In reality, it only took me like 15 minutes, so it doesn’t take a lot of time. Next I wash and dry it and then, my friends, it is time to bake!

What you will need!

1 pie crust
1 dozen eggs(farm fresh)
2 cups milk
2 cups wild or regular spinach (go wild!)
1 cup cottage cheese
1 cup cheddar cheese shredded
1 cup mozzarella cheese shredded
1 teaspoon garlic salt
1 teaspoon ground mustard
1 teaspoon paprika
1 teaspoon dried onion
1/2 teaspoon thyme
1/4 teaspoon black pepper
A bowl, a measuring jug, and a deep pie dish.

Set your oven to 375 degrees. Now roll out your dough. Make sure to get creative with the edge, it will bring you joy to play with it. I found a wine stopper with a interesting texture on it, so I used that. Place in the fridge until needed. This will help to ensure a good crust.

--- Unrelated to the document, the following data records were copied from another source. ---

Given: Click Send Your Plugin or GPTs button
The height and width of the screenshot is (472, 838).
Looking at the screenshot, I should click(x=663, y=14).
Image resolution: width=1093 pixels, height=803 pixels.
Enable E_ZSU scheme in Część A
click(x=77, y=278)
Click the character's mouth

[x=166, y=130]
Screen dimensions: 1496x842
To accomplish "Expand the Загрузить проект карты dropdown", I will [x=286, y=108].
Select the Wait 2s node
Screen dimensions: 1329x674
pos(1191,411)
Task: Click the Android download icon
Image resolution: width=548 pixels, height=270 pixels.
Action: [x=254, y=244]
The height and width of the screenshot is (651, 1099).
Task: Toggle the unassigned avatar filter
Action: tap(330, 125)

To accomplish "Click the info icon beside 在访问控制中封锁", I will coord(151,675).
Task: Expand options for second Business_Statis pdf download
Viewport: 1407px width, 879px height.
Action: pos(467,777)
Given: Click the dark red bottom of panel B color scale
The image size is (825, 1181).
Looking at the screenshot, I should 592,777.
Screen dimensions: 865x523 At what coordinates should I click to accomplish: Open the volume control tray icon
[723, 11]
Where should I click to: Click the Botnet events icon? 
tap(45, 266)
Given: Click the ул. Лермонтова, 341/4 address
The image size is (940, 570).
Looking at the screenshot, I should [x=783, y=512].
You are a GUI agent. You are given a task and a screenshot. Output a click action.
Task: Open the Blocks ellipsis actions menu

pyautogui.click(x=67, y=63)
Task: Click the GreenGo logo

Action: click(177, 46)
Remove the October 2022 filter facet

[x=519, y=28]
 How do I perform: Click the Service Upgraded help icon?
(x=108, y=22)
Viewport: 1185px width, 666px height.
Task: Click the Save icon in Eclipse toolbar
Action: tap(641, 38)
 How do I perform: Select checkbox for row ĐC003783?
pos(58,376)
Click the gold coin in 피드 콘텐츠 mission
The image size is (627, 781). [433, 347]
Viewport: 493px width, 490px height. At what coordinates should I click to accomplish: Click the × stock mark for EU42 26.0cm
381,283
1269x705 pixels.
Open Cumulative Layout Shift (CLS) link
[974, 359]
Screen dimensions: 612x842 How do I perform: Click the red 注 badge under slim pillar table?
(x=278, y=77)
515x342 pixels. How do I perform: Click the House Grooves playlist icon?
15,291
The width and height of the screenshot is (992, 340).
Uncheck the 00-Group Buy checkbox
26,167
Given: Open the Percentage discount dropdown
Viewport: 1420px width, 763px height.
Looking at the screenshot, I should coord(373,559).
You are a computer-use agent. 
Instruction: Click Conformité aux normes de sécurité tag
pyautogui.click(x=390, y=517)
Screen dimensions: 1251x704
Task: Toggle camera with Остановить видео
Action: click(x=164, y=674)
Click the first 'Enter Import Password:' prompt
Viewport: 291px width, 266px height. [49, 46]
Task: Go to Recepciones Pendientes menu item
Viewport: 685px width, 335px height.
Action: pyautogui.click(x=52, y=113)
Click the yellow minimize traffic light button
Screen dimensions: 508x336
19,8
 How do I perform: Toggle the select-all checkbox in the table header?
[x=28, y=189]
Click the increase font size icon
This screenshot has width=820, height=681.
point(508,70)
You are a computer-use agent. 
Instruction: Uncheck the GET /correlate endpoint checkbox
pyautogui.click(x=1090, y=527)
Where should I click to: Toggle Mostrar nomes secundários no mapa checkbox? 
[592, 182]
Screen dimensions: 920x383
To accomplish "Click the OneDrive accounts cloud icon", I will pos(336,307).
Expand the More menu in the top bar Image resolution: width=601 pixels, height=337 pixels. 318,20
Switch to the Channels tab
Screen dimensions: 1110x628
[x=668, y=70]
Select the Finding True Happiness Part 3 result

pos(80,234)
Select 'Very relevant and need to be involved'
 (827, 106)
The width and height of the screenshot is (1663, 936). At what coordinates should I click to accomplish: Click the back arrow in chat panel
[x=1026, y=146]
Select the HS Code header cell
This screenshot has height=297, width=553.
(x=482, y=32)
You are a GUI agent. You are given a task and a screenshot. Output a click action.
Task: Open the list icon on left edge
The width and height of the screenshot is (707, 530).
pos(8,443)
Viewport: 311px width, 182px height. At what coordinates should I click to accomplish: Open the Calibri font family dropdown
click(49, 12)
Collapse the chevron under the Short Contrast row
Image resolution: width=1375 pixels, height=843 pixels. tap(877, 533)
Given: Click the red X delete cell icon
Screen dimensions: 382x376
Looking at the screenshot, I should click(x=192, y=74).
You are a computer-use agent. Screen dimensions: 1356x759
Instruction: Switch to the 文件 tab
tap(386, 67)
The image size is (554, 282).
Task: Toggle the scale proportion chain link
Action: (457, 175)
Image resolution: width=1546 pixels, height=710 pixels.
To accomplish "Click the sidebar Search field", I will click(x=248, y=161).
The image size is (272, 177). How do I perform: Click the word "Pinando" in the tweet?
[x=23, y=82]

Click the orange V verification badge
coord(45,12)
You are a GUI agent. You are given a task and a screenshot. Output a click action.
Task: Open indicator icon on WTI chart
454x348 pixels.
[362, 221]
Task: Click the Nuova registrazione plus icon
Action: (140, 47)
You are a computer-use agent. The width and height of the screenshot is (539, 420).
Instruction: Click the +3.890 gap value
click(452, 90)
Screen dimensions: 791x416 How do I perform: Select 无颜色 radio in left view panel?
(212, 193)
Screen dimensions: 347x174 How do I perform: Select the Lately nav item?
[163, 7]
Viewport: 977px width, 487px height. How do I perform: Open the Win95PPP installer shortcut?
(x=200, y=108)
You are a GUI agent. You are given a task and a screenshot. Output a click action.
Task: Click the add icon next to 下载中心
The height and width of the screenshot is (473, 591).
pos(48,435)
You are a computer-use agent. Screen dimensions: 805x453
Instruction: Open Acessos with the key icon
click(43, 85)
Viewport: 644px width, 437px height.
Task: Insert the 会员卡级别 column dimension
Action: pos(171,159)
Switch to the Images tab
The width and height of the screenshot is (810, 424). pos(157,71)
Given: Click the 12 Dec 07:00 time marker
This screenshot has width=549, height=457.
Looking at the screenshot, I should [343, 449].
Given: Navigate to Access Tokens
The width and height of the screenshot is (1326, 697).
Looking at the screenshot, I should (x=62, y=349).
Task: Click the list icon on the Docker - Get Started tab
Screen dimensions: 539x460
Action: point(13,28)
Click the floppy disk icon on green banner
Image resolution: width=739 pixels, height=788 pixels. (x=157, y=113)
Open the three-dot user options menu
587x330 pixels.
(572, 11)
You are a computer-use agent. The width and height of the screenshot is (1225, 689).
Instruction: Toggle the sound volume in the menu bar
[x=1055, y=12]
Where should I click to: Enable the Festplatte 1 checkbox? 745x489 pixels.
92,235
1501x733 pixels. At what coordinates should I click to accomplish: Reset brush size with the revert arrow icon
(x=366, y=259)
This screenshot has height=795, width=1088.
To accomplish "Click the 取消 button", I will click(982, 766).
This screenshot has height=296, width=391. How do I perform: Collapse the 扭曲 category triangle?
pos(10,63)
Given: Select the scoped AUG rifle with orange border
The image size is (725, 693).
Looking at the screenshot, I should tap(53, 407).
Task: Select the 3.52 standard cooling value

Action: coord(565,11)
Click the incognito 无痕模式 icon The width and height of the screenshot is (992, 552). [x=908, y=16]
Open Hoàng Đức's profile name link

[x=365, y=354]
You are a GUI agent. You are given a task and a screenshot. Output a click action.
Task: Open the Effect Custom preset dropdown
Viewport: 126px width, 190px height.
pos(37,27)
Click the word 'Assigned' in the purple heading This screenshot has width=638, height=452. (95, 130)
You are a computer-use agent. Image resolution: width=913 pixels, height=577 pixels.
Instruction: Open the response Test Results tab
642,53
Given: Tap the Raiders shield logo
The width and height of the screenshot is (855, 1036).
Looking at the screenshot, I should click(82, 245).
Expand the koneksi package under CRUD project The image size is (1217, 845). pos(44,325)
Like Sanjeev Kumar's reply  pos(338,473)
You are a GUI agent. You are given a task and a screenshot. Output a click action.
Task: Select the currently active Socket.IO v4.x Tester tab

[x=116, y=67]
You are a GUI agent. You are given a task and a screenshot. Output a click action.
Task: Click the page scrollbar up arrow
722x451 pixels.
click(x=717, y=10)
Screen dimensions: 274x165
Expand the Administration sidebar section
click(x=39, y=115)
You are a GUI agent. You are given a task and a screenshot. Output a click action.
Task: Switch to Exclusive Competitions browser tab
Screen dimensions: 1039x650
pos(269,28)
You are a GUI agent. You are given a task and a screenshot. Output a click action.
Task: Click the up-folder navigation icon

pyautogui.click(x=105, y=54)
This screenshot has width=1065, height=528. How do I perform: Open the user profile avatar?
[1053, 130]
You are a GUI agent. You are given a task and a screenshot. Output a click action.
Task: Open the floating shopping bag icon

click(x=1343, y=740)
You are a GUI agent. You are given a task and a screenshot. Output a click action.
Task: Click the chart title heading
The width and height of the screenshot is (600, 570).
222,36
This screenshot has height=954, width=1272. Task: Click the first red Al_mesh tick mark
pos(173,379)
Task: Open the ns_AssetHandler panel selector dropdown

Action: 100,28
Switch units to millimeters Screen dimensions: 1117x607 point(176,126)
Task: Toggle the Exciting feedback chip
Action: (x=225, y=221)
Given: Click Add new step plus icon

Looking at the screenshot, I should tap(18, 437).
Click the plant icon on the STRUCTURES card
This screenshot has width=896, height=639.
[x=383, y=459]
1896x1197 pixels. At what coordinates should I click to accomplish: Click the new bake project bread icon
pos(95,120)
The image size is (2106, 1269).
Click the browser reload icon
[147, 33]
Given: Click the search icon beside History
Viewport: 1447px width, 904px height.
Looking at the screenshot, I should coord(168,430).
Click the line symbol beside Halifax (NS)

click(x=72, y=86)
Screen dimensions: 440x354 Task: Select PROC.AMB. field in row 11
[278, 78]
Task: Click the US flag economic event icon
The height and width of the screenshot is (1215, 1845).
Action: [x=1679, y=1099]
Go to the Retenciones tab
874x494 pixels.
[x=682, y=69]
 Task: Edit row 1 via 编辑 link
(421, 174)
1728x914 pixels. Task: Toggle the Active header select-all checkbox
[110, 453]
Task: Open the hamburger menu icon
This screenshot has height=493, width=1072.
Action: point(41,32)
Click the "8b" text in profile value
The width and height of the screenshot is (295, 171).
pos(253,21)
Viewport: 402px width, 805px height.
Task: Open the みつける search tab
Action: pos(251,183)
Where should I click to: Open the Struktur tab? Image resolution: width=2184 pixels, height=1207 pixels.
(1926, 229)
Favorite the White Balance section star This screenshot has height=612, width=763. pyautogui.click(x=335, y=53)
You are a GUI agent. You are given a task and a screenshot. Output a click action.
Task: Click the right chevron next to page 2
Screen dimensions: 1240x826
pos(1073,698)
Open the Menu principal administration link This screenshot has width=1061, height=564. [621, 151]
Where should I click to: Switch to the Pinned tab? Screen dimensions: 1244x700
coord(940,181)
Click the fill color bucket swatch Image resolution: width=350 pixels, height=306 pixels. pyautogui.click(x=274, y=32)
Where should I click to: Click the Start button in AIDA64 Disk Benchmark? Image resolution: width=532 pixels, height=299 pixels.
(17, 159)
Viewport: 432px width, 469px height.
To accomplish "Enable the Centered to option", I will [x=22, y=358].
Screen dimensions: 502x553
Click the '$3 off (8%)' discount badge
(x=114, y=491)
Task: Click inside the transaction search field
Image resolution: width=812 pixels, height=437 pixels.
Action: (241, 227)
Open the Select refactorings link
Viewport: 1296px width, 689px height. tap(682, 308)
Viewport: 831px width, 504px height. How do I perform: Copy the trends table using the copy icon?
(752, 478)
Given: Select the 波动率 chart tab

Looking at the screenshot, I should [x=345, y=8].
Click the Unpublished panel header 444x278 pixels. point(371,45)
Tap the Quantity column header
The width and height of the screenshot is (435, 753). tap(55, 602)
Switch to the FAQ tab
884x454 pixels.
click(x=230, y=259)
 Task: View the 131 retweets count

Now in a bowl put in the milk and eggs mix together well. Pour half in to a 2 cup jug. Then set aside. In the bowl with the remaining egg mixture.

Add in the  cottage cheese and spices and mix well.

Now put all the spinach in the bottom of the pie shell, then put  the shredded cheeses on top. Now pour over the entire contents of the bowl. Scrape the bowl to get every delightful drop. Once that has been accomplished use the remaining egg and milk mixture in the jug. Use it to top up the your pie dish. If there is any remaining, u se it to egg wash the crust. If needed store in the fridge and make scramble eggs, make sure to use them in a couple of days.

Bake for and hour. Then let sit for 15 minutes before you slice yourself a big piece and a salad. Serve hot or at room temperature. It is also great for travel. I hope this inspires you to get out to the woods or farmers market and try something new. Dress it up and make it your own. Make that a Victory for today.